TEXTO DE LEITURA
-*-*-

A correlação entre os direitos sociais e a justiça social é mais estreita do que se parece, na medida em que esta é concebida como a necessidade de se alcançar a equidade entre as diversas classes sociais, promovendo o equilíbrio social, assim como a liberdade e igualdade das pessoas de uma dada sociedade. Há, portanto, um cruzamento entre a seara econômica e social mediante a atuação positiva do Estado.
Ao contrário dos direitos fundamentais de primeira dimensão, onde se exigia uma atitude negativa, evitando-se a intervenção do Estado na liberdade individual, os direitos sociais são alocados como direitos fundamentais de segunda dimensão, tendo surgido no final do século XIX, mas ganhando maior concretude no século XX, através principalmente de movimentos reivindicatórios cuja mudança na percepção anteriormente existente, passou a exigir do Estado uma atuação positiva, passando o Estado a figurar no centro da garantia ao bem-estar social.
Em didática definição, André Ramos Tavares[3] conceitua direitos sociais como direitos “que exigem do Poder Público uma atuação positiva, uma forma atuante de Estado na implementação da igualdade social dos hipossuficientes. São, por esse exato motivo, conhecidos também como direitos a prestação, ou direitos prestacionais”.
Na balizada lição de José Afonso da Silva[4], tem-se que os direitos sociais “são prestações positivas proporcionadas pelo Estado direta ou indiretamente, enunciadas em normas constitucionais, que possibilitam melhores condições de vida aos mais fracos, direitos que tendem a realizar a igualização de situações sociais desiguais”.
Conclui o supracitado doutrinador no sentido de que: “são, portanto, direitos que se ligam ao direito de igualdade. Valem como pressupostos do gozo dos direitos individuais na medida em que criam condições materiais mais propícias ao auferimento da igualdade real, o que, por sua vez, proporciona condição mais compatível com o exercício efetivo da liberdade”.
Conforme se observa dos conceitos atribuídos aos direitos sociais pela doutrina, percebe-se que não basta a sua previsão constitucional ou infraconstitucional, sendo necessário que haja a sua efetiva proteção pelos entes públicos e privados.
Daí pode-se falar na teoria da eficácia vertical e horizontal dos direitos sociais. A eficácia vertical se refere à relação entre o Estado e os indivíduos, servindo como um limite à atuação estatal, que deve não só respeitar, mas também proteger e concretizar os direitos sociais. Por outro lado, a eficácia horizontal foi desenvolvido principalmente pela jurisprudência e doutrina alemã, e se aplica nas relações travadas por particulares, sejam elas pessoas físicas ou jurídicas, mas que estão vinculadas ao respeito dos direitos sociais.

-*-*-

MATERIAL APRESENTADO
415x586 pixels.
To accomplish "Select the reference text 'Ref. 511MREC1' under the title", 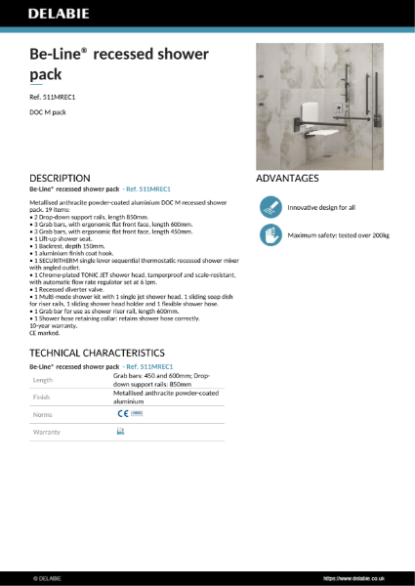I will pyautogui.click(x=53, y=99).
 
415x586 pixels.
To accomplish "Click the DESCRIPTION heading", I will pyautogui.click(x=60, y=179).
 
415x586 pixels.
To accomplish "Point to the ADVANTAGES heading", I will pyautogui.click(x=287, y=179).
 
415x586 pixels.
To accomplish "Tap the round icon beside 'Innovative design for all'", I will pyautogui.click(x=270, y=207).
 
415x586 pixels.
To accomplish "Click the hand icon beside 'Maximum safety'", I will pyautogui.click(x=270, y=234).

-*-*-

INSTRUÇÕES DE TRABALHO
[1] Responda às perguntas abaixo com base no texto sobre direitos sociais.
(a) Em qual dimensão dos direitos fundamentais os direitos sociais são colocados?
(b) Segundo a definição de André Ramos Tavares, por quais outros nomes os direitos sociais também são conhecidos?
(c) A eficácia horizontal foi desenvolvida principalmente pela jurisprudência e doutrina de qual país?
[2] Retome o texto sobre direitos sociais e continue a escrita a partir do ponto em que ele termina.

RESPOSTAS DO EXERCÍCIO
[1]
(a) Na segunda dimensão.
(b) Direitos a prestação, ou direitos prestacionais.
(c) Da Alemanha (jurisprudência e doutrina alemã).

[2]
Tem-se como exemplo de eficácia horizontal dos direitos sociais o instituto da função social da propriedade. Nesse sentido, Rafael Lemos cita em seu artigo intitulado Eficácia Horizontal dos Direitos Sociais vinculado ao Site Universo Jurídico uma observação feita por Daniel Sarmento, a respeito do julgado proferido pelo Tribunal de Justiça de São Paulo, que conferiu um peso maior ao[5] direito social à moradia frente ao direito à propriedade:
Outro caso não menos emblemático, decidido em 1994 pela 8ª Câmara Cível do Tribunal de Justiça do Estado de São Paulo na Apelação Cível n. 212.726-1/8, relacionou-se a uma ação reivindicatória proposta por particulares que buscavam desalijar de uma área de sua propriedade trinta famílias carentes, que ocupavam o local havia vários anos, e tinham formado ali uma favela. Na hipótese, o Judiciário valeu-se diretamente da Constituição para atribuir um peso superior à moradia das famílias carentes do que à propriedade individual, tendo-se reconhecido no acórdão que ela não cumpria a sua função social. O Tribunal, sem embargo, embora tenha rechaçado o direito à reivindicação, reconheceu a permanência de 'eventual pretensão indenizatória contra quem de direito' em favor dos proprietários, dando a entender que a futura ação reparatória deveria ser endereçada contra o poder público, que permitira a consolidação daquela situação de fato.
Imprescindível também destacar aqui o conceito esboçado pelo festejado doutrinador Ingo Sarlet, segundo o qual: “a dimensão dos direitos fundamentais sob análise outorga ao indivíduo a possibilidade de exigir prestações sociais estatais (assistência social, saúde, educação, etc.), explicitando a necessidade de uma transição entre as liberdades formais abstratas para as liberdades materiais concretas”. (SARLET, 2007 apud GONÇALVES, 2009).[6]
Por último, os direitos sociais estão atrelados ao princípio da proibição da evolução reacionária, também chamado de princípio do não retrocesso, ou ainda de efeito clíquete dos direitos sociais.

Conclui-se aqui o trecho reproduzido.